**Problem details:** Please rewrite the entries from the line with "Task: Reply to Bin's tweet" to the line with "Looking at the screenshot, I should (x=285, y=240).", inclusive, as a numbered list, leaving out any blank lines.

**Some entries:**
———

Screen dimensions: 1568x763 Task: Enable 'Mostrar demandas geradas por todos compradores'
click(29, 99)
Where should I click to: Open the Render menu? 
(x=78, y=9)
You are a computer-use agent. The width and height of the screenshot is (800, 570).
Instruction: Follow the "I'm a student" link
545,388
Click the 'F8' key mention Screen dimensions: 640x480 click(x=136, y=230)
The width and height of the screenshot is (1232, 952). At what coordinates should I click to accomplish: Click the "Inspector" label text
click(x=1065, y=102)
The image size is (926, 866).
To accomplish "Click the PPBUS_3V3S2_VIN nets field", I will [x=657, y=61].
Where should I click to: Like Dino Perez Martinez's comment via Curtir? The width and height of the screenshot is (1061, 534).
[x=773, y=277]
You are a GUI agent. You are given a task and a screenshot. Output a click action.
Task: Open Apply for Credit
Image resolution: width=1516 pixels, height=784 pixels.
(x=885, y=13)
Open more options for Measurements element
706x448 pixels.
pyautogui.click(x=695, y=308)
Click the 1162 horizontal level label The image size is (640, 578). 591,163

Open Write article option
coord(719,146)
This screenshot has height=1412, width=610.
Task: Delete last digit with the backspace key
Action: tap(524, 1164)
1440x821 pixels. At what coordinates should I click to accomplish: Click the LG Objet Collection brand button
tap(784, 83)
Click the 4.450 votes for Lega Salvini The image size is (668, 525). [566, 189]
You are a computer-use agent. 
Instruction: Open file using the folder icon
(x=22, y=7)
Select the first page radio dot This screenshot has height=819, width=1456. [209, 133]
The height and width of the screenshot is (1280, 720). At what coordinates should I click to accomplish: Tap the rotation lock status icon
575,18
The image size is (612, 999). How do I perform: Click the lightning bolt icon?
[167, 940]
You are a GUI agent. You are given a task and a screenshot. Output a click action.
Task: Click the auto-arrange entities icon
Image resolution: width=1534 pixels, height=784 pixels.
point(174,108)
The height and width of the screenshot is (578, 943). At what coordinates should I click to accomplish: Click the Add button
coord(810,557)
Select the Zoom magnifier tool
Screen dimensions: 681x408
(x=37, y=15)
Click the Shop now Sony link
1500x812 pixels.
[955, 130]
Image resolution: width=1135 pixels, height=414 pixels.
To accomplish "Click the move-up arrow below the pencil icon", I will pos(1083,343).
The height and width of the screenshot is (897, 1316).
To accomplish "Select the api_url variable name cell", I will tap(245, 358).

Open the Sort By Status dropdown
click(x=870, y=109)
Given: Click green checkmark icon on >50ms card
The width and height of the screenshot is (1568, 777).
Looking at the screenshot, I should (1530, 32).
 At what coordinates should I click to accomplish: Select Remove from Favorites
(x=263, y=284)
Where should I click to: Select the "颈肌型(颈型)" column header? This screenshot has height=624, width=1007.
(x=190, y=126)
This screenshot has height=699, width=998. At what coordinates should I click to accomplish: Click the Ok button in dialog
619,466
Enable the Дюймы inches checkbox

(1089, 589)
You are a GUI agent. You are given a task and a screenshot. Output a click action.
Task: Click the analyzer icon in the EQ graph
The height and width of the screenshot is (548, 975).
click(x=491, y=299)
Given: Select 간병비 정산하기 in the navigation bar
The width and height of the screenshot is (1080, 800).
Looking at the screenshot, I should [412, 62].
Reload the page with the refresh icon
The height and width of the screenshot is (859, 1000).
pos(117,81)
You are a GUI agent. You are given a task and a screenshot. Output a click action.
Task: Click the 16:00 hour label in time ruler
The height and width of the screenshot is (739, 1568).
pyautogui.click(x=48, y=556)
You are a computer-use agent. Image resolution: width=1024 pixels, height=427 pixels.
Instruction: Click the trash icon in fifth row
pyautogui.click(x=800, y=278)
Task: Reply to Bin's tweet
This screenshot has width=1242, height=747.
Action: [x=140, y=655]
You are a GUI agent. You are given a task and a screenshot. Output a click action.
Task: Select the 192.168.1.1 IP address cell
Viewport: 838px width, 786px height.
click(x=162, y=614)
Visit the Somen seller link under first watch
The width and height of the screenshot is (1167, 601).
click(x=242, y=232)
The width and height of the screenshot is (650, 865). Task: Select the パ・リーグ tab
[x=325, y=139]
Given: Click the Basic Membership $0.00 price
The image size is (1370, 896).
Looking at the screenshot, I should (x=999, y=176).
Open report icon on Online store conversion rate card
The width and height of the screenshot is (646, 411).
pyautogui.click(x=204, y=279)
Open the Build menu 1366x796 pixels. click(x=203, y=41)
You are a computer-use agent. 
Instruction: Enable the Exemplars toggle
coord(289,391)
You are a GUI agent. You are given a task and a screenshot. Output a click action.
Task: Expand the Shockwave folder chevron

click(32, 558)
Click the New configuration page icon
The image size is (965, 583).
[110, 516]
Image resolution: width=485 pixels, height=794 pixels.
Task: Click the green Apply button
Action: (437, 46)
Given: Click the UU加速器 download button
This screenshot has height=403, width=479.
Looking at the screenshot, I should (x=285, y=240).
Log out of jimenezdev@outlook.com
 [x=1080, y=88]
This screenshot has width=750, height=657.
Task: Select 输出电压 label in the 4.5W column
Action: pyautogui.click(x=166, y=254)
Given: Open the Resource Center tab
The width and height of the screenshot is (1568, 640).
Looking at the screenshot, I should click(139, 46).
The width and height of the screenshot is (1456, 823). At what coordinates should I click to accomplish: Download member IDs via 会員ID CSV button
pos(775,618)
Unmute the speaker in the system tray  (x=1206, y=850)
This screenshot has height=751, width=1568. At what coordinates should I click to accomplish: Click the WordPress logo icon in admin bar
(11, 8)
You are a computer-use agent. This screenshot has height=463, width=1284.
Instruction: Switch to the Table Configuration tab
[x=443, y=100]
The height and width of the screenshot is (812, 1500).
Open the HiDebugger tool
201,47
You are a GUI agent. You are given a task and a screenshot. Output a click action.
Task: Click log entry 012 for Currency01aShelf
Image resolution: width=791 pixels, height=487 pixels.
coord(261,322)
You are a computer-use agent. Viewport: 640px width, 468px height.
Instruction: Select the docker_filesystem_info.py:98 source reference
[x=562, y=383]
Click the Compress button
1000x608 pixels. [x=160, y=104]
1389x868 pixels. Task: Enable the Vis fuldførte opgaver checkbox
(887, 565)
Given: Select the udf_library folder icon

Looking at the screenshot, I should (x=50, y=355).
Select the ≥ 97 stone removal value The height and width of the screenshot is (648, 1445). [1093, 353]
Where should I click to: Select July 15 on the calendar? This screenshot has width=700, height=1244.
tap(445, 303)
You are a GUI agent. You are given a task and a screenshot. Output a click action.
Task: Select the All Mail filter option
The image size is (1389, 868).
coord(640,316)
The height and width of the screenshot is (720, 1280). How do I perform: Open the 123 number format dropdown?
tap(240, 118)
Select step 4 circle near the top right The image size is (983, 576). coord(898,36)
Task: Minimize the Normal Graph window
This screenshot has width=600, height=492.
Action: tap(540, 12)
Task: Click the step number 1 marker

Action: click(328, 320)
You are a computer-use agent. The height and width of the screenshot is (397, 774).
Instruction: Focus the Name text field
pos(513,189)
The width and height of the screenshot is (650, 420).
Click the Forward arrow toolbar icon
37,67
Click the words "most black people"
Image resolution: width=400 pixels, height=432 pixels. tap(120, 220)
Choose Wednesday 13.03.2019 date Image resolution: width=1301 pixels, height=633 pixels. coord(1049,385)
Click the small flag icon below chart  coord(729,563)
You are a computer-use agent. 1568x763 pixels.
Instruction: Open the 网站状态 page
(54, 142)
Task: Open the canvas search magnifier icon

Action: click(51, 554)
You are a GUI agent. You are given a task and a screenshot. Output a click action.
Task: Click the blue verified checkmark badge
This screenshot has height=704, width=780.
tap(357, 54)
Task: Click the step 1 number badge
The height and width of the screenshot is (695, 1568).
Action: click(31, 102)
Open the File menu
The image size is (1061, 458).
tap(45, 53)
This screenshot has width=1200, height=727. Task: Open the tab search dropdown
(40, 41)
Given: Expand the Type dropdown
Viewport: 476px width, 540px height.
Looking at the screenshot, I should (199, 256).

———

**Result of the task:**
1. Task: Reply to Bin's tweet
2. This screenshot has width=1242, height=747.
3. Action: [x=140, y=655]
4. You are a GUI agent. You are given a task and a screenshot. Output a click action.
5. Task: Select the 192.168.1.1 IP address cell
6. Viewport: 838px width, 786px height.
7. click(x=162, y=614)
8. Visit the Somen seller link under first watch
9. The width and height of the screenshot is (1167, 601).
10. click(x=242, y=232)
11. The width and height of the screenshot is (650, 865). Task: Select the パ・リーグ tab
12. [x=325, y=139]
13. Given: Click the Basic Membership $0.00 price
14. The image size is (1370, 896).
15. Looking at the screenshot, I should (x=999, y=176).
16. Open report icon on Online store conversion rate card
17. The width and height of the screenshot is (646, 411).
18. pyautogui.click(x=204, y=279)
19. Open the Build menu 1366x796 pixels. click(x=203, y=41)
20. You are a computer-use agent. 
21. Instruction: Enable the Exemplars toggle
22. coord(289,391)
23. You are a GUI agent. You are given a task and a screenshot. Output a click action.
24. Task: Expand the Shockwave folder chevron
25. click(32, 558)
26. Click the New configuration page icon
27. The image size is (965, 583).
28. [110, 516]
29. Image resolution: width=485 pixels, height=794 pixels.
30. Task: Click the green Apply button
31. Action: (437, 46)
32. Given: Click the UU加速器 download button
33. This screenshot has height=403, width=479.
34. Looking at the screenshot, I should (x=285, y=240).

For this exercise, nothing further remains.